Wydarzenia w nocy z 20 na 21 grudnia 1978, obserwowane były nie tylko przez obsługę lotniska
pod Blenheim, obsługę Centralnej Stacji Radarowej w Wellington, załogi dwóch samolotów, ale
również przez wielu obserwatorów z ziemi, którzy swe spostrzeżenia przekazywali posterunkom
policji oraz redakcjom lokalnych dzienników i czasopism.
W prasie ukazało się wiele informacji i komentarzy, a 23 grudnia komentowano wydarzenia w
specjalnej audycji telewizji nowozelandzkiej, w której wzięła udział załoga samolotu SAF – Vern
Powell i Ian Pirie. Przed tą audycją obydwaj piloci spotkali się z obsługą Centralnej Stacji
Radarowej, a więc był tam John Cordy i Andy Herd. Wszyscy zrelacjonowali swoje wrażenia i
odczucia, które zostały zarejestrowane na taśmach magnetofonowych.

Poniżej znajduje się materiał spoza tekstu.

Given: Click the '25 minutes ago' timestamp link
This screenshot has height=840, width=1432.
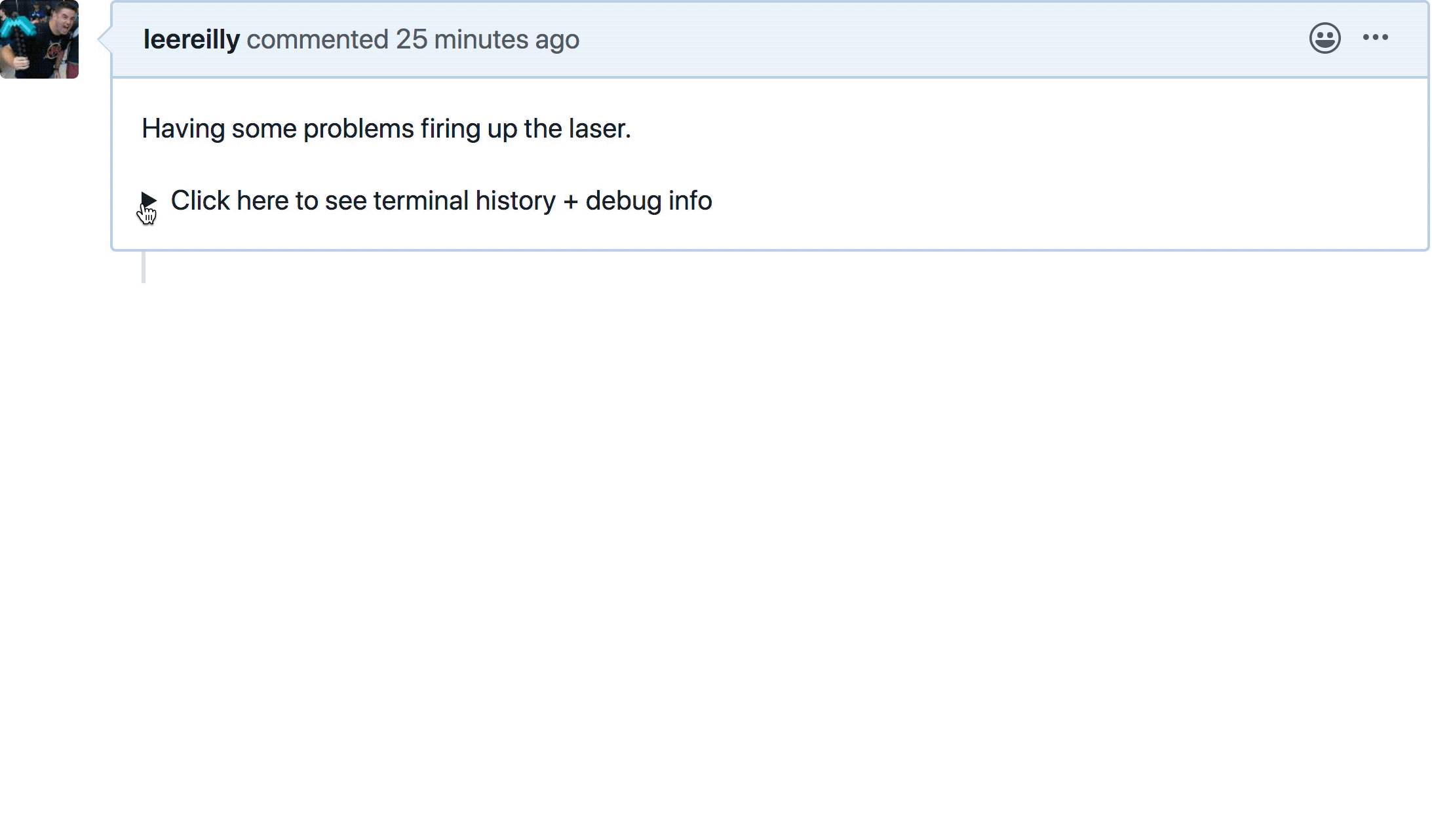Looking at the screenshot, I should click(487, 39).
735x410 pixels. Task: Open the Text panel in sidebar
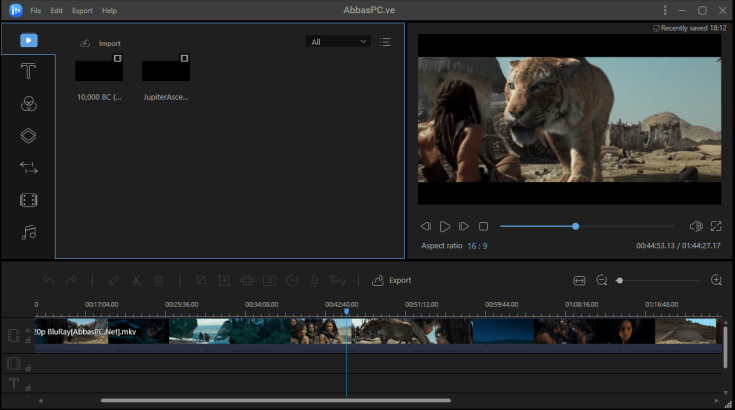[29, 72]
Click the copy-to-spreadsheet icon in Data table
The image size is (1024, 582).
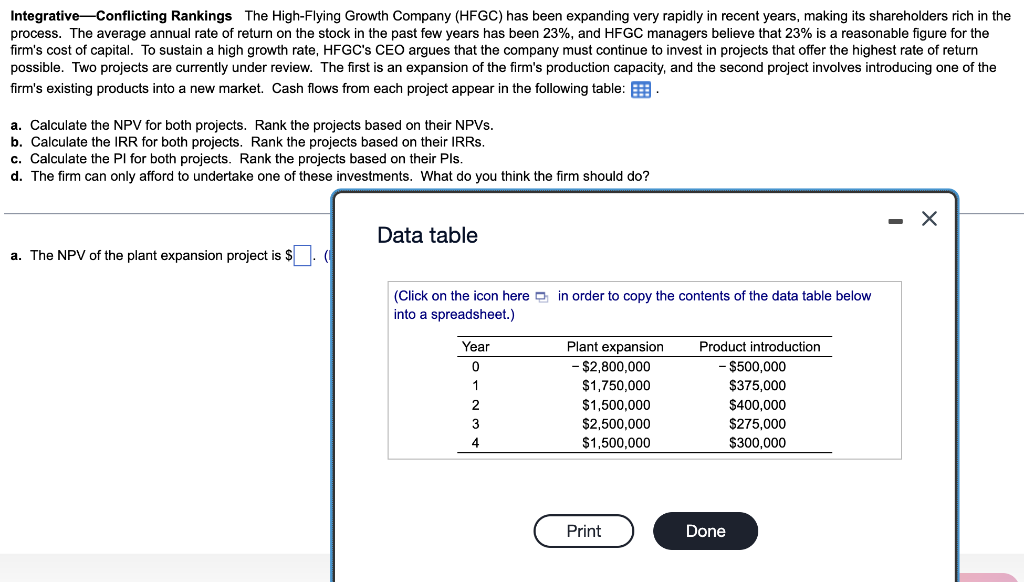click(541, 297)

Najcenniejszym jednak dokumentem okazały się taśmy z nagranymi wszystkimi rozmowami,
jakie były prowadzone tej nocy z Centralną Stacją Radarową w Wellington, a więc między tą stacją
a lotniskiem pod Blenheim oraz samolotami Argosy ZK-SAE i Argosy ZK-SAF.

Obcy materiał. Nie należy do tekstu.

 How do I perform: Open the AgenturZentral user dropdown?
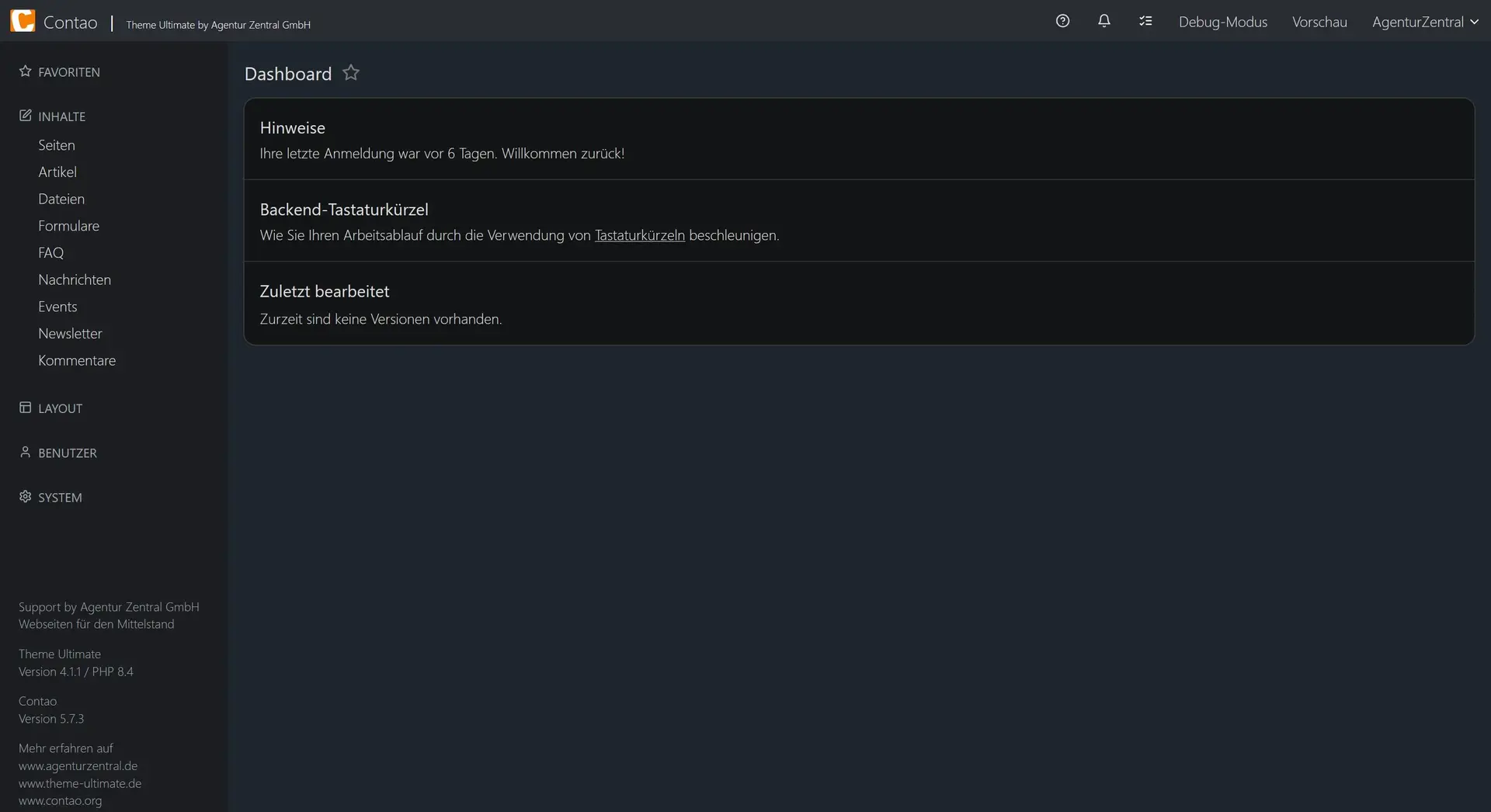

Opublikowanie tych faktów jak i informacje o dokumentalnym, znaczeniu utrwalonych na
taśmach rozmów wzbudziły tak ogromne zainteresowanie opinii publicznej, także poza granicami
Nowej Zelandii, że Telewizja Australijska postanowiła nakręcić specjalny film. Zadanie to
powierzono Programowi „0” Telewizji Melbourne. Wykorzystując obecność w Nowej Zelandii
dziennikarza TV „0” Quentina Fogartyego, zlecono mu przygotowanie i opracowanie reportażu z
wydarzeń w nocy z 20/21 grudnia. Fogarty zaangażował w tym, celu Nowozelandczyków:
kamerzystę Davida Crocketta i jego żonę Ngaire, technika nagrań dźwiękowych. W ten sposób
powstał zespół reportażowy TV AUSTRALIA MELBOURNE „O”, którego zadaniem było
odtworzenie na taśmach wszystkiego, co miało jakikolwiek związek z wydarzeniami, zachowaniami
i odczuciami ludzi oraz z całą scenerią nocy z 20/21 grudnia 1978.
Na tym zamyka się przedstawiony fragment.